───── BRANO FORNITO ─────

Due avvenimenti contrassegnarono lo scorcio del secolo xx: uno di segno positivo che fece risplendere ancora di più il fascino e il carisma che il docente (M. Rapisardi) esercitava sulla gioventù studiosa, la cui fama si era estesa ben oltre l'Isola ed aveva «contagiato» quelli di altre Università (Palermo, Messina, Roma ed anche straniere); l'altro minore, che toglieva qualcosa di accademico al professore, che rinunziava (per motivi di salute) a mantenere la presidenza della Facoltà di Lettere, rivestita da un decennio. Ciò avveniva agli inizi dell'anno 1899. Di ben altra risonanza e valenza il primo, volano del quale furono le manifestazioni promosse da un Comitato di studenti. L'occasione fu il giubileo di Palingenesi (1868), i Trent'anni trascorsi dalla prima edizione.
Le «Onoranze» al Vate coinvolsero studenti vicini e lontani, come le studentesse della Scuola di Magistero di Roma, le autorità cittadine (sindaco e giunta comunale, la Provincia) e tutte le associazioni esistenti allora a Catania, le tre Università e i Sindaci di Palermo e di Messina (ciascuno aderì a nome della rispettiva Città). Naturalmente furono il sindaco e la giunta comunale, che diedero con le deliberazioni adottate ad hoc una veste di festa e solennità che coinvolgeva l'intera città (come vedremo fra poco).
In quell'occasione un gruppo di studenti, particolarmente vicini al Maestro («i discepoli»), con contributi apprezzabili, diedero alle stampe una speciale pubblicazione dedicata al Vate e caposcuola.
Il Rapisardi ringraziava, qualche giorno dopo, commosso per le vibrazioni suscitate in Lui dagli scritti e dalle composizioni.

*// monumento in bronzo voluto dagli studenti universitari
Il programma e lo svolgimento completo delle «Onoranze», deliberate dal Comitato per il 19 giugno 1898, subì il veto del prefetto di Catania. (….)
Le manifestazioni, in seguito autorizzate, si svolsero nel gennaio del 1899 ed ebbero il clou con una cerimonia spettacolare al massimo, che vide la partecipazione massiccia del popolo con le rappresentanze delle autorità catanesi e degli Atenei della Sicilia, di folti gruppi di studenti delle Università di Trieste, Vienna ed altre, e che si svolse domenica 22 gennaio 1899. Per rievocare avvenimenti che hanno per teatro la città intera, occorre attingere alla cronaca coeva che è sempre prodiga di dettagli interessanti.

─────

§ **DA FARE**
Riporta senza modifiche il passo del brano sulle onoranze a Rapisardi, da «Il Rapisardi ringraziava, qualche» giù fino a «di Catania. (….)».

───── DATI DI ORIGINE ─────

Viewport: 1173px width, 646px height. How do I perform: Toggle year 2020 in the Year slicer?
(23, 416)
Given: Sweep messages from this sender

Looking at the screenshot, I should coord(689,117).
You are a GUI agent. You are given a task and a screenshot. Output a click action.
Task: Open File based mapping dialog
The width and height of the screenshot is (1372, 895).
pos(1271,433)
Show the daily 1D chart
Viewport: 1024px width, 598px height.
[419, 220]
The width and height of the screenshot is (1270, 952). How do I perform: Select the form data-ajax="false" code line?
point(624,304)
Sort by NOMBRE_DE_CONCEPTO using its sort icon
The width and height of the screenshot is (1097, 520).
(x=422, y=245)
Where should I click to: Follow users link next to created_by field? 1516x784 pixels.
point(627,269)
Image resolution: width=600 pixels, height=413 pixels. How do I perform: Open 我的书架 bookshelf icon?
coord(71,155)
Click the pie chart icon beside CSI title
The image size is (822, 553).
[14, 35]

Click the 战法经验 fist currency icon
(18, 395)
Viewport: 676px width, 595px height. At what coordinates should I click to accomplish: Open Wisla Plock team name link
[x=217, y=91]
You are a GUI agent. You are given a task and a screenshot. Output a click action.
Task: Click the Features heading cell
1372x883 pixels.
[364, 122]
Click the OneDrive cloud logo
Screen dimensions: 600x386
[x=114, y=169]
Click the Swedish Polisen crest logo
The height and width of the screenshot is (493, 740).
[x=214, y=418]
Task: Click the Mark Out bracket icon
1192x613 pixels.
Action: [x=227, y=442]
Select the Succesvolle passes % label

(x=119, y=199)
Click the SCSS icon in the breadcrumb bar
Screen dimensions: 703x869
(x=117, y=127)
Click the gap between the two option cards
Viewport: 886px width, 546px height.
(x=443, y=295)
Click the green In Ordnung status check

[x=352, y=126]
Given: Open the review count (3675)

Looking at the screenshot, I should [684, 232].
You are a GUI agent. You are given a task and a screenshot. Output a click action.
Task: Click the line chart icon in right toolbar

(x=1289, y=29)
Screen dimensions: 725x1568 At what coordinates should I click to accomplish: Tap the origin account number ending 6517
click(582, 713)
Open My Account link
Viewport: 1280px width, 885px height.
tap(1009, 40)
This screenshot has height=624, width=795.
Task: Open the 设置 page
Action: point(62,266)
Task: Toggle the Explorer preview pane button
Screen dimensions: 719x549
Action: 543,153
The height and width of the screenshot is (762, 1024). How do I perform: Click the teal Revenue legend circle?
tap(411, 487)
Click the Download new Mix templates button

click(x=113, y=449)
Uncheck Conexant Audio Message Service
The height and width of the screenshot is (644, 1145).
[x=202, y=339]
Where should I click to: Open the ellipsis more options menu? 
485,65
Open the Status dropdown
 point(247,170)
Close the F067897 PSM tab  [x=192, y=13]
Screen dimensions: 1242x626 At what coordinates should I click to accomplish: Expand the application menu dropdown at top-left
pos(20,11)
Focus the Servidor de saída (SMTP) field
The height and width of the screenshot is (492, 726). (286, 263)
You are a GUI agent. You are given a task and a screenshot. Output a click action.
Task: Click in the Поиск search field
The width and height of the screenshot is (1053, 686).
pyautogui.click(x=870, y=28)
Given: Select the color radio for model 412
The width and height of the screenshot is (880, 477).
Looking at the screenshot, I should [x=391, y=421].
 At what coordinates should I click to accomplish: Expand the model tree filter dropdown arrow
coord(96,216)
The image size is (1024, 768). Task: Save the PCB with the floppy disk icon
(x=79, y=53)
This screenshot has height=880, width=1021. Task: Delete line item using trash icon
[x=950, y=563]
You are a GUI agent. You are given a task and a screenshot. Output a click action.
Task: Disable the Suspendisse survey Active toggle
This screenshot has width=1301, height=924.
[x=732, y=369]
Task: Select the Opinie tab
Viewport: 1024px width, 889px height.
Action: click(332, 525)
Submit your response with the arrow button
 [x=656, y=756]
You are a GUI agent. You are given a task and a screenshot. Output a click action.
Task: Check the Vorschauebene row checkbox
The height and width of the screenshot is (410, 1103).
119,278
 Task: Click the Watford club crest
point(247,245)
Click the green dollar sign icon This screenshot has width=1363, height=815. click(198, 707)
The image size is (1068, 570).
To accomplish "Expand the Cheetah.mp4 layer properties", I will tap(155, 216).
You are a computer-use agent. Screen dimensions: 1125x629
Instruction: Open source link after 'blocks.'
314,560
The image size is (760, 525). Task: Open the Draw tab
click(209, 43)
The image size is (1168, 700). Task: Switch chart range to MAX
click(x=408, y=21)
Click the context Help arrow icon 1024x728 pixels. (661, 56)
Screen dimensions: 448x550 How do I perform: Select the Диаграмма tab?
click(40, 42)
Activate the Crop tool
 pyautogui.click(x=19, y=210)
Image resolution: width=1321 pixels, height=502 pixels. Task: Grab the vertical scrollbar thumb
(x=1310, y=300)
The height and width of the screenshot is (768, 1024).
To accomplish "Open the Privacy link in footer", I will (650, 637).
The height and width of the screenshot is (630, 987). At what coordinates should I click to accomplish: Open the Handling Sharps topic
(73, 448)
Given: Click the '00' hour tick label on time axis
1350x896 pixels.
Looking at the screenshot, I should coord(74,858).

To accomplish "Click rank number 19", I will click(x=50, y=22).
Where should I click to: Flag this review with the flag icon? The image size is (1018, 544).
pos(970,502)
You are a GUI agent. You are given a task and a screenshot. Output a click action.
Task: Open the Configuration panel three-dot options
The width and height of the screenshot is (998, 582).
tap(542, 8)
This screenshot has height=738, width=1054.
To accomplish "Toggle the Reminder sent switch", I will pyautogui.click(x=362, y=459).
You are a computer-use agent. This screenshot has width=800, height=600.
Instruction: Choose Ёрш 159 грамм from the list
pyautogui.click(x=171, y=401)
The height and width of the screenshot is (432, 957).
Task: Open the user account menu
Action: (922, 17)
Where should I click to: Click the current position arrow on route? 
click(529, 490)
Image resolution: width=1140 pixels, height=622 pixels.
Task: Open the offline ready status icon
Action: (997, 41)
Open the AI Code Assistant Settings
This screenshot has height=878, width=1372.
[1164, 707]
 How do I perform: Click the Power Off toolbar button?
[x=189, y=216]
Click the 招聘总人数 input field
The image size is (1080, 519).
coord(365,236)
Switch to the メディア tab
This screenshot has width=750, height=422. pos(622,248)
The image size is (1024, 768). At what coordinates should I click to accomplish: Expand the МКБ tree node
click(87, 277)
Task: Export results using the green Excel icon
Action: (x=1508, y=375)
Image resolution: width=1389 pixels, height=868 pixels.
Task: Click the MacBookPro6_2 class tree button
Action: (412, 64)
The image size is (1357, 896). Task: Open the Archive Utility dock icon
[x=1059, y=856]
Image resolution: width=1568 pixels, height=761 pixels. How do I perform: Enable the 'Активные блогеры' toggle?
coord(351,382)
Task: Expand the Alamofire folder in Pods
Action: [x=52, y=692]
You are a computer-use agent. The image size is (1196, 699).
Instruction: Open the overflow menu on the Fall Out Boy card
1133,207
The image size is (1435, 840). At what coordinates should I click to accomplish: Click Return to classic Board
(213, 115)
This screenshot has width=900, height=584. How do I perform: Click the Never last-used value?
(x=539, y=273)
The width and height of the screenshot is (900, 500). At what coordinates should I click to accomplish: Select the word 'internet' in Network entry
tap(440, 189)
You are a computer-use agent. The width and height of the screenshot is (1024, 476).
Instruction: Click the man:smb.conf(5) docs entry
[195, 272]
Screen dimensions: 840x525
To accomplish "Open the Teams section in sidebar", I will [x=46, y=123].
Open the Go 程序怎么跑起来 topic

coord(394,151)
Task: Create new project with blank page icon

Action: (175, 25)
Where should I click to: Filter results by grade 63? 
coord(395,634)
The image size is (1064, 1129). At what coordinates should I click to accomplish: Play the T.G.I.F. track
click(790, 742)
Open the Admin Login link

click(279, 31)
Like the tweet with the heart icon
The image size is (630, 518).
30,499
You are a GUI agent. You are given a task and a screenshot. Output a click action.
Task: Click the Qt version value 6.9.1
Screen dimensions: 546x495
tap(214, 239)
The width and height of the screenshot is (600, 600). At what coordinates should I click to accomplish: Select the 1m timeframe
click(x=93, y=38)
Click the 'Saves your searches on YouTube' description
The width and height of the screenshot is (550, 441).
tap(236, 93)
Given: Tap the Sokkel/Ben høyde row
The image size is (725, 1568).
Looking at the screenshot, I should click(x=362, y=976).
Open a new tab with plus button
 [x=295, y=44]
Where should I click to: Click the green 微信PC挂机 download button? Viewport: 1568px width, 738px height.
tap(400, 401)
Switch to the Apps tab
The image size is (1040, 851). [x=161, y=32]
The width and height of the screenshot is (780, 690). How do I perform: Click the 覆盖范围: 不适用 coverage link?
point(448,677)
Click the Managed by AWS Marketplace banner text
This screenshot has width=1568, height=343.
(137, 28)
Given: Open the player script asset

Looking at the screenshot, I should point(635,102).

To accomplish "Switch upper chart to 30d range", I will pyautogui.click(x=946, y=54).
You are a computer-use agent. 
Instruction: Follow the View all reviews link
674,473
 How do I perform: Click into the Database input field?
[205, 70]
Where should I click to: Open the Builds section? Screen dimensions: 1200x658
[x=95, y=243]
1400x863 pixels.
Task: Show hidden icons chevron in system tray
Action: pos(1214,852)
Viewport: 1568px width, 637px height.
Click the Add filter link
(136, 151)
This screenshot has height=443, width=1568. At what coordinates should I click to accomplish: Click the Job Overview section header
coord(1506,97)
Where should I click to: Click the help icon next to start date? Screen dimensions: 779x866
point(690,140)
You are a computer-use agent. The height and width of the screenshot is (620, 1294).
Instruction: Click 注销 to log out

─────

§ **RISPOSTA**
Il Rapisardi ringraziava, qualche giorno dopo, commosso per le vibrazioni suscitate in Lui dagli scritti e dalle composizioni.

*// monumento in bronzo voluto dagli studenti universitari
Il programma e lo svolgimento completo delle «Onoranze», deliberate dal Comitato per il 19 giugno 1898, subì il veto del prefetto di Catania. (….)